A growing body of evidence from sub-Saharan Africa points out that coming down with TB severely weakens immune systems and puts the lives of people living with HIV-positive conditions in great jeopardy. Describing himself as a global TB/HIV prescient advocate, Winstone Zulu notes that the unsettling experience of losing four brothers to the same disease is not as uncommon as it may seem in Zambia, where illness frequently claims the lives of multiple siblings within the same family.
Zulu claims it is urgent for healthcare providers to step up treatment and diagnosis of TB.
"I always challenge people and say, look, you can keep people living with HIV alive by treating tuberculosis.
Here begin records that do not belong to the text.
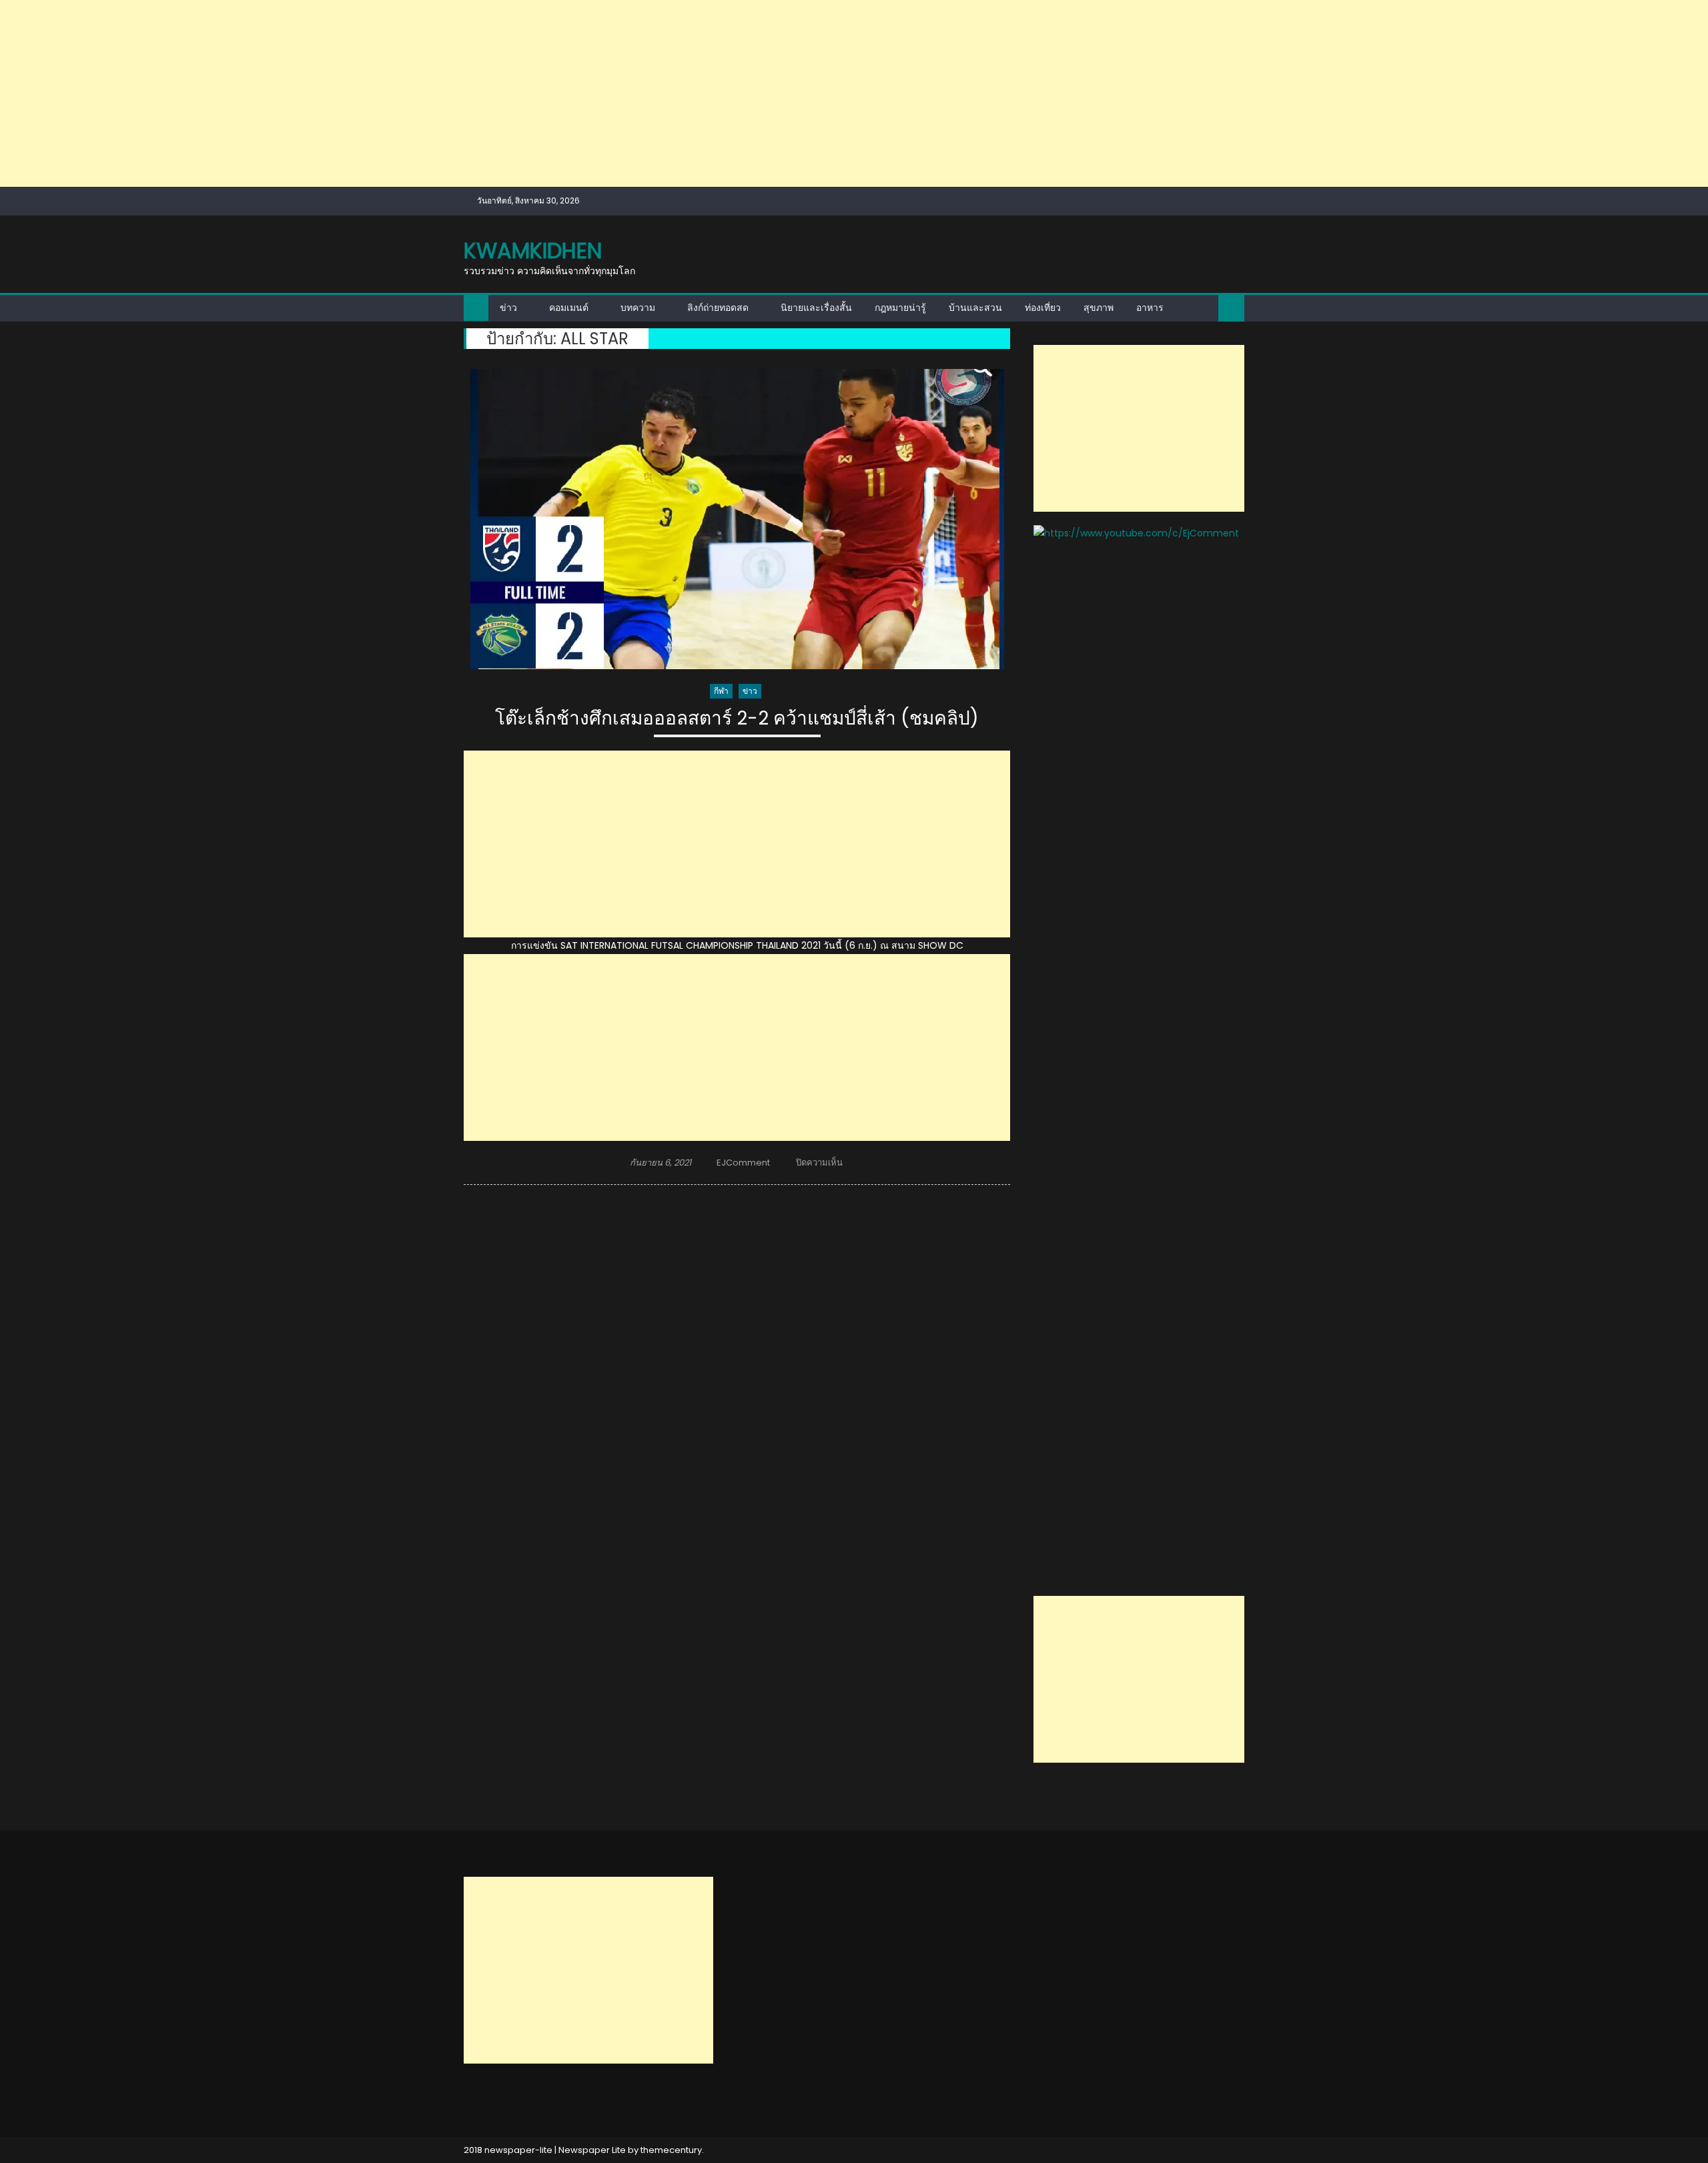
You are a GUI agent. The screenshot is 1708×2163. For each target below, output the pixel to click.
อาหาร (1150, 307)
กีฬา (721, 691)
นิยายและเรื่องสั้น (816, 307)
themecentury (671, 2150)
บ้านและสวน (975, 307)
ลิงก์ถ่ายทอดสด (718, 307)
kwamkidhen (533, 251)
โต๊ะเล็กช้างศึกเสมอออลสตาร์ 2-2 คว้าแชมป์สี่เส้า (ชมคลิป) (737, 719)
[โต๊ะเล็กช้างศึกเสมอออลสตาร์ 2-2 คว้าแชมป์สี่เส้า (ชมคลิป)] (737, 519)
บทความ (637, 307)
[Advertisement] (400, 93)
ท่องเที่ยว (1043, 307)
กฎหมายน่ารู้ (900, 307)
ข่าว (508, 307)
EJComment (743, 1162)
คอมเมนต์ (568, 307)
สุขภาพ (1099, 307)
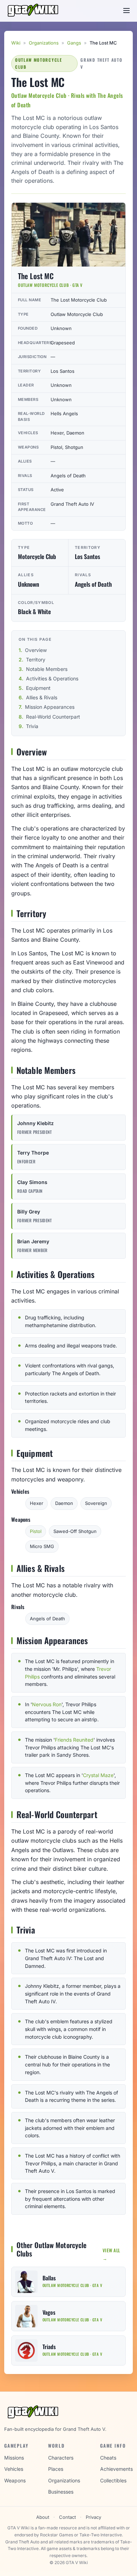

And because it's the leading killer of people living with HIV in Africa, that's a big achievement," he observes.
Zulu cites poverty and HIV as the main factors that account for two-thirds of HIV-positive Zambians also suffering from tuberculosis, which readily spreads among people who infect others within a community. Some of the main stumbling blocks in treating TB patients and stopping transmission are inadequate diagnosis and improper medication.
"TB is the only disease that if left untreated, someone can infect 15 others within a year. So treating it also works as a prevention so that others won't catch it,"
Zulu says the development of a reliable vaccine is the most promising way to eradicate the disease. Efforts are progressing to come up with a vaccine, but while the process is painstaking, there are other more challenging avenues that must also be pursued.
"At the moment, we talk about tools like new drugs to treat TB, which on its own is a preventive way, and then new diagnostics and an effective vaccine. But another way would be to improve the living conditions of people. But then, when you think of that and you think of the numbers involved, it looks like a tall one (a tall order): to have everybody in Zambia who is poor, and like 70 to 80 percent of the people live under one dollar, to lift them to a standard where everyone has ventilation in their house and clean water and a meal on the table when they need it. Personally, I feel that it would be like a real, real challenge, even more challenging than finding a vaccine, I guess," he points out.
Zulu credits the US PEPFAR initiative and global worldwide projects as the Bill and Melinda Gates Foundation campaigns against TB as preventing another genocide from rampaging across African countries because of the access to medicines and health professionals which have achieved proven records of success.
"I had TB in 1997, got cured of TB and then went on anti-retrovirals, and now for more than ten years, I'm still alive. But if I didn't have access to TB services, then I would be dead, just like my brothers died, and most likely, I would have gone as an AIDS statistic," he admits.
Three days of panels, workshops, and exhibitions begin Wednesday at the International Conference on Global Health and continue through Friday in Washington.